Через продувной вестибюль, осторожнейше ступая на цыпочки, я провлачился до приемного покоя. Камуфляжный охранник фирмы

“Цербер”, бессильно распавшиеся подошвы на носилках, пыльные смерчи под ногами. Клацнувший жетон, замершее сердце: какое это счастье – дарить счастье тем, кого любишь. “Здравствуй, я жив!”

– “Хорошо”, – еле слышным, упавшим, равнодушным голосом. Но я в восторженной инерции продолжаю ее успокаивать, пока до меня не доходит идиотизм ситуации: она, казалось, и не думала волноваться. “Я не пойму – ты что, не рада?” – “Почему, рада”. -

“Я опять, что ли, в чем-то провинился?!” Я бешено лязгнул трубкой. Не надо приносить слишком крупные жертвы – не сможешь простить, если их не оценят. Охранник, приставленный наблюдать, чтобы раненых бизнесменов не добивали в больнице, с любопытством следил, как я, скособочась, медленно-медленно, чтобы не расплескать полный таз боли, ползу обратно через вестибюль.
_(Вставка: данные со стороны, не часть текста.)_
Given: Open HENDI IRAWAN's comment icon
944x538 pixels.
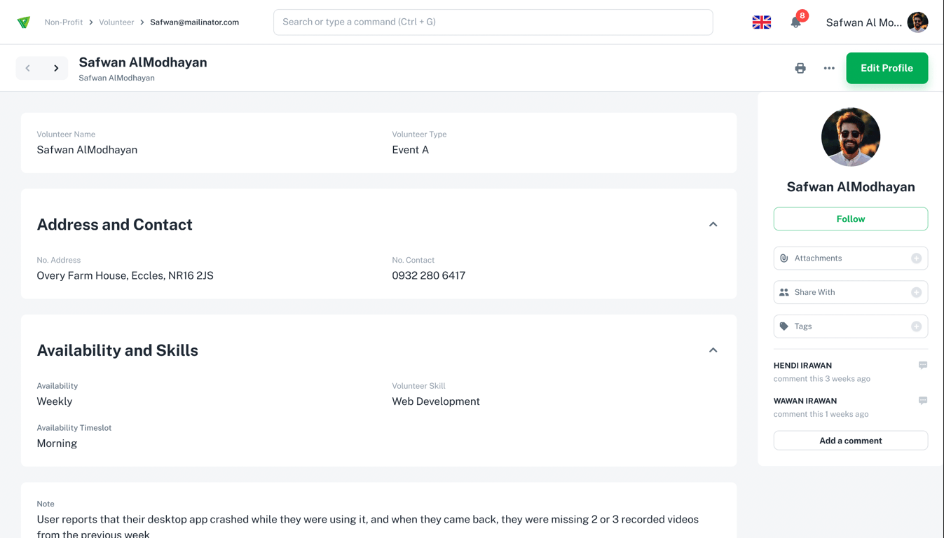Looking at the screenshot, I should (923, 365).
Каждую ступеньку я одолевал со скоростью домкрата. Уже на втором этаже я потерял уверенность, что дойду, – хоть садись на ступеньки. Уж две-то минуты радости я заслужил?.. Огражденный правотой, я назначил себе право хотя бы неделю думать только о себе. И, право, нашлось о чем. Вскоре из главной трубки пошли одни пузыри, зато мимо хлынуло как из ведра. “Кто просил столько ходить?!” – сверкал очами Михайлов. Мы с Антоном-Антониной – он был способен на настоящую мужскую дружбу – все ледяные батареи позавесили мокрым тряпьем, это походило на бесконечное откачивание воды из трюма. А потом в унитаз шмякнулось что-то серое, и все заструилось в лучшем виде. На всякий случай взял трубку в рот и осторожно продул.